Werwelt 01 - Der Findling
die Familie gequält und ebenfalls gewartet hatten, worauf, das wußte er nicht. Aber sie hatten gewartet. Er richtete den Blick auf das Gesicht des schwarzhaarigen Mannes, dessen Lächeln unverändert und dessen Oberlippe beinahe unbewegt blieb, wenn er sprach. Auch dieser Mann schien ihm gefährlich, aber nicht auf die gleiche Weise; die Szene wirkte geheimnisvoll auf ihn, faszinierend wie ein Abenteuer. Robert lächelte beinahe, als ihm dieser Gedanke durch den Kopf ging, und er spürte das vertraute Prickeln der Erregung auf seiner Haut. Niemand konnte ihm etwas tun, wenn Vaire und Tante Cat und Walter dabei waren, es würde also schon nichts passieren.
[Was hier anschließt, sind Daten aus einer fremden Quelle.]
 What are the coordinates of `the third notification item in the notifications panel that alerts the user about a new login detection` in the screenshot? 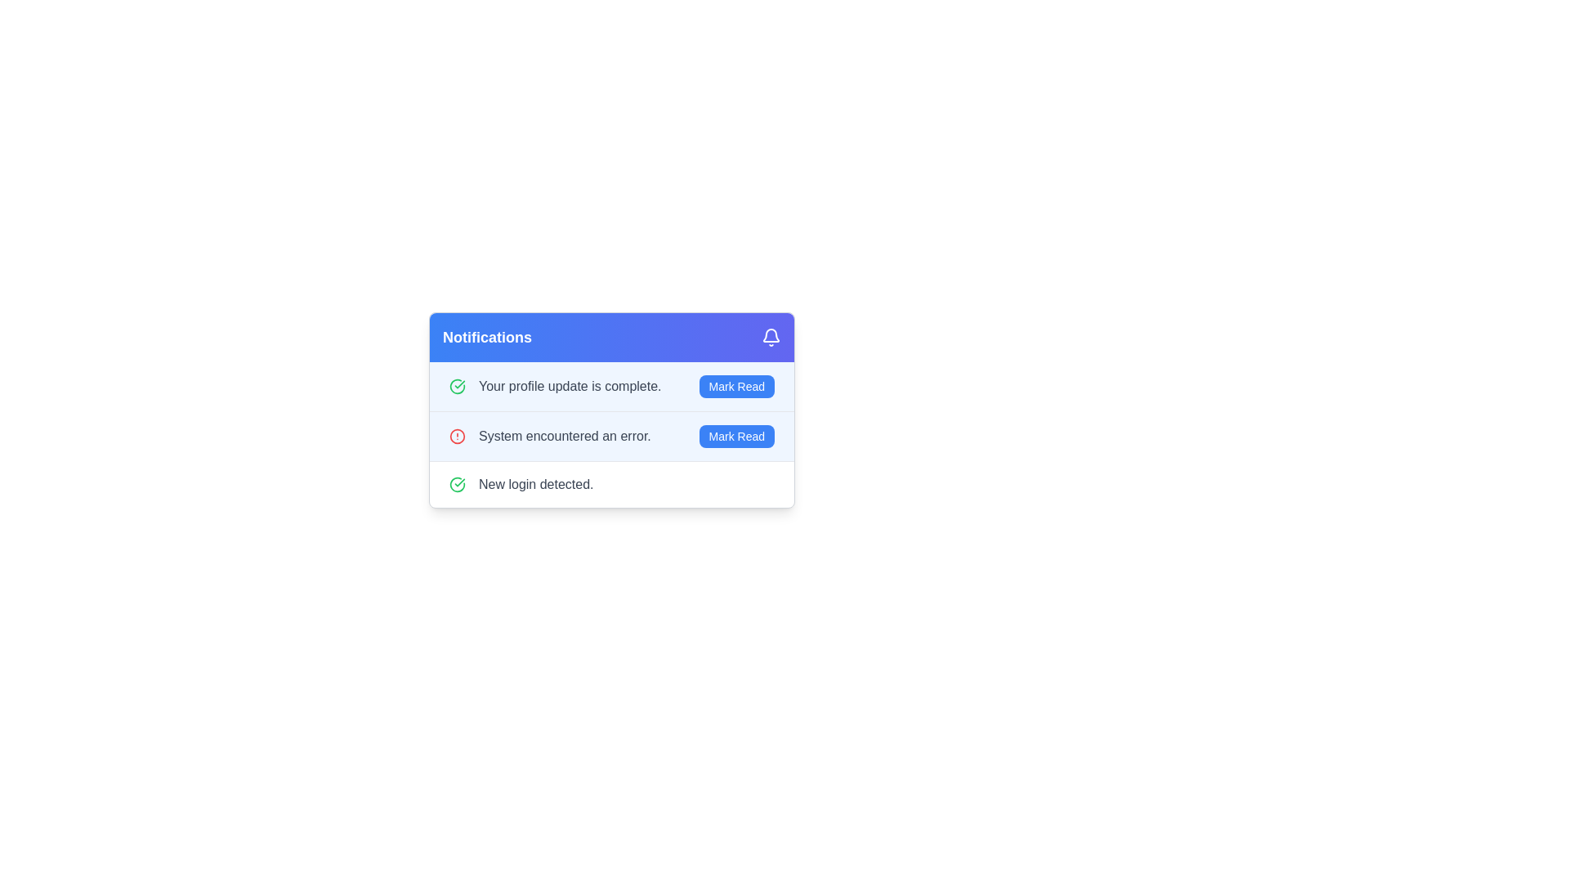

»Schön, Robert«, sagte Mr. Sangrom und streckte die Arme aus, so daß seine beiden langen, weißen Hände direkt vor Robert zu liegen kamen. »Ich möchte gern, daß du deine Hände auf die meinen legst, Robert«, fuhr er fort. »Weißt du, ich kann nämlich die magnetischen Ströme in deinem Körper spüren, und ich kann so deine Antworten besser verstehen.«
Robert legte seine Hände auf die langen, weißen fleischigen Hände, die vor ihm lagen wie Gipsabgüsse. Sie fühlten sich weich und zerknittert und kühl an, wie der Rücken einer Kröte. Er hörte, wie Walter auf dem Stuhl in der Ecke des Raums leise hüstelte, und blickte zur Fensterbank, wo er vor den Scheiben des Erkerfensters, auf dem noch grau das Zwielicht lag, Vaires Silhouette sehen konnte. Sie saß seitlich, die Hände im Schoß, und es gab Robert Mut, sie dort sitzen zu sehen. Dann wanderte sein Blick zu Tante Cat, doch sie war im Schatten, er sah nur eine hochgewachsene kantige Gestalt, einem Scherenschnitt ähnlich, die am anderen Ende des Tisches saß.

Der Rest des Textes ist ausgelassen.